The server is the gate — your UI just mirrors it

Every write surface enforces its own rule server-side, and a blocked write throws a specific code. You don't invent the gate; you read it off the reference and reflect it in the UI so the user isn't surprised by a rejection. The authoritative gate for each store lives with that store:

The two error codes you'll design against are the forbidden and unauthenticated rows in the error-code table — one means "signed in, but not allowed," the other "no user session at all." Consult the table for which call raises which; the point here is only that a good UI never lets the user trip them.

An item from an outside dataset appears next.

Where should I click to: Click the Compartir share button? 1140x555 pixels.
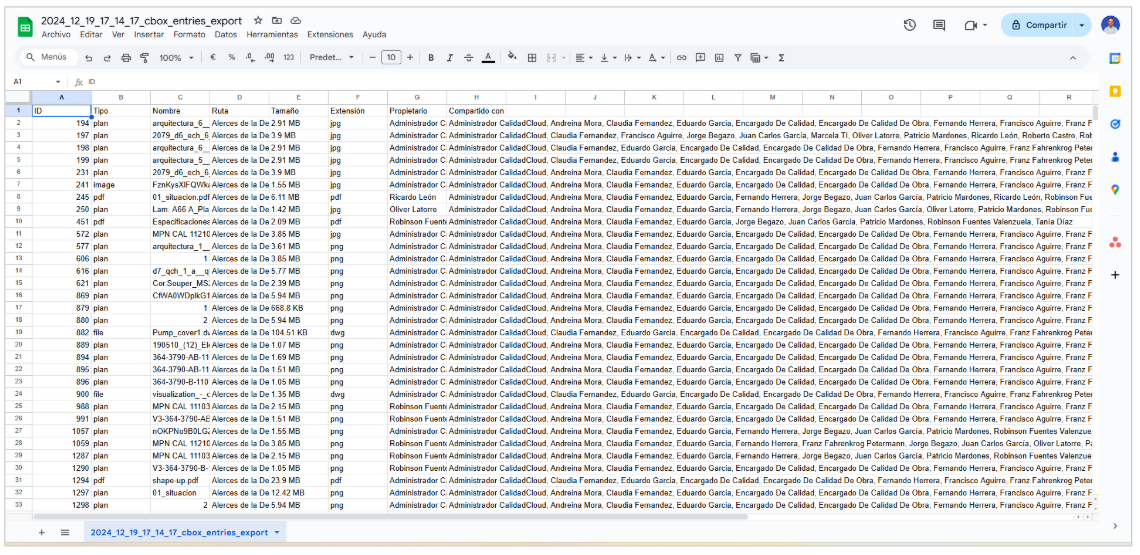point(1039,25)
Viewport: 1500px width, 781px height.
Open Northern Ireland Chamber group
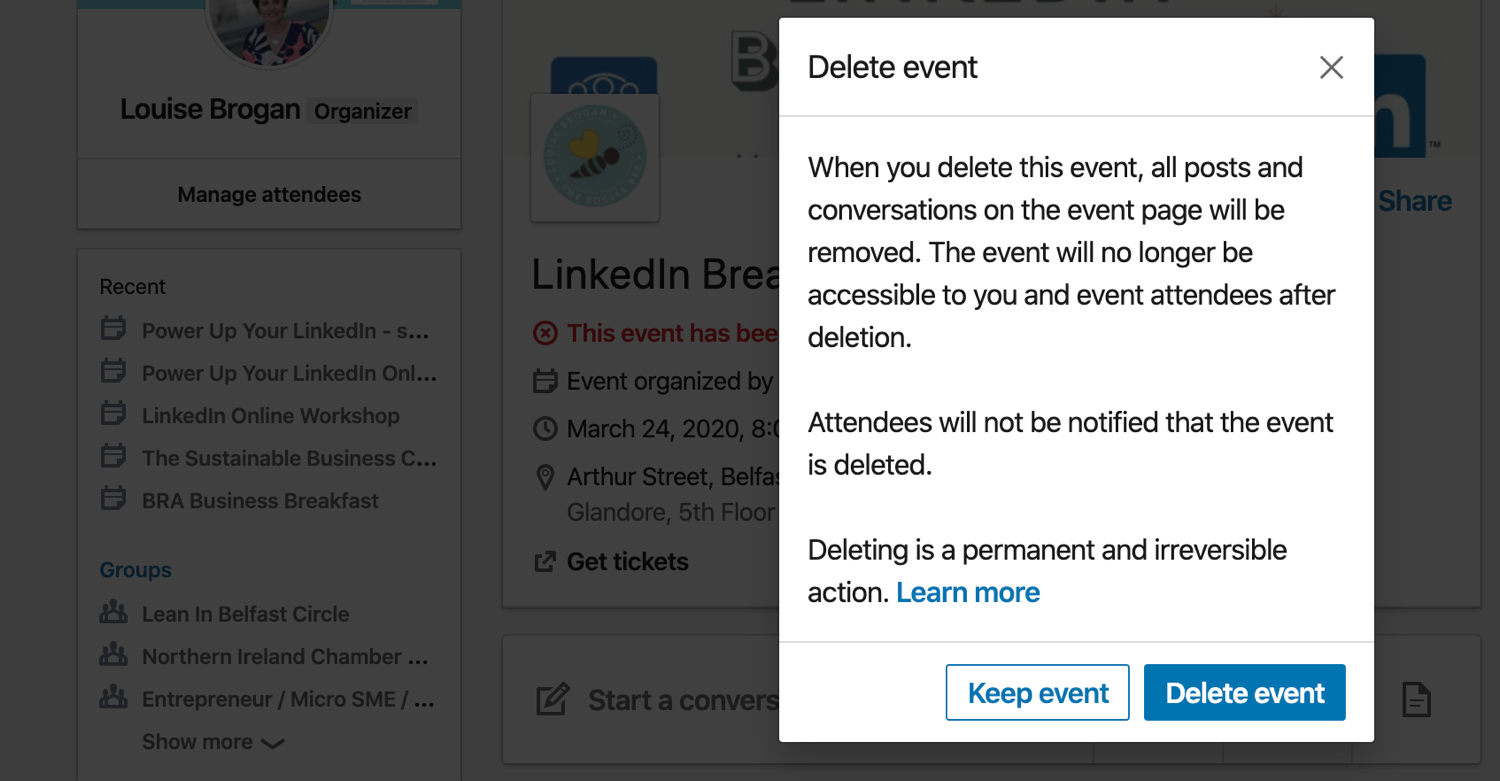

The recipe: pick the store by who's allowed to write

Instead of memorizing the matrix, run each thing your app writes through two questions — and a default:

  1. Can a signed-out visitor write it? If yes, that's a capture — a contact form, a telemetry ping, an anonymous submission the page can't read back. It's the only store whose create works with no session.
  2. Should each signed-in user own their own entries, viewers included? If yes, that's records — comments, posts, profiles. A freshly self-served Accounts viewer can post to records but not to shared data, which makes records the natural home for user-generated content on an open glow.
  3. Otherwise it's shared state everyone sees but only privileged users edit — that's data, gated to a signed-in non-viewer.

Choosing the right store is the permission design. If you find yourself wishing a viewer could write shared data, you probably wanted records.

Gate the control, not just the call

Because permission is readable before any write, branch your UI on it so a user never sees a control they'd be rejected for using. The canonical move is to disable the write affordance for a viewer:

const me = await backlit.auth.me();

// Anonymous visitor: no user session at all.
if (me === null) {
  saveBtn.hidden = true;
  // On an Accounts glow you can offer sign-in here; see below.
} else {
  // Signed in — but a viewer can't write shared data. Reflect that.
  const canWriteShared = me.permission === "user" || me.permission === "admin";
  saveBtn.disabled = !canWriteShared;
  adminPanel.hidden = me.permission !== "admin"; // capture review, user list, …
}

This is a mirror, not the enforcement — the server still rejects a viewer's shared-data write no matter what your buttons do (see auth.me() for why permission exists to branch ahead of the write). Reflecting it in the UI is purely so the user isn't handed a button that will fail.

Anonymous visitors and auth.login()

On a Private glow you never handle a signed-out state inside your page — a visitor without a session is redirected to sign in before your JavaScript runs. On a Public or Accounts glow your code does run for anonymous visitors, so auth.me() returning null is a real state to design for. What sign-in does from there differs by mode, and the auth-mode matrix is the authority on it — in short, an Accounts glow lets any visitor create an account, while a Public glow only admits allowlisted users (e.g. an admin unlocking privileged controls).

const me = await backlit.auth.me();
if (me === null) {
  // Anonymous on a Public/Accounts glow. Offer sign-in and route
  // anonymous input through capture in the meantime.
  loginBtn.onclick = () => backlit.auth.login(location.pathname);
}

Use auth.login() to send the visitor to sign-in; anything they need to submit before signing in belongs in capture, the one store an anonymous session can write.

A worked shape: an open glow with mixed access

Picture an Accounts glow — a community board. Anyone can read it; a signed-out visitor can leave a "contact the organizers" note; a signed-in member posts entries others can see but not edit; an admin curates a shared banner and reviews the contact notes. That maps cleanly onto the three stores and the two dials:

Each store's own reference section (data, records, capture) has the exact method signatures and the precise gate; this guide's job is only to help you pick the right one and reflect its gate in the UI.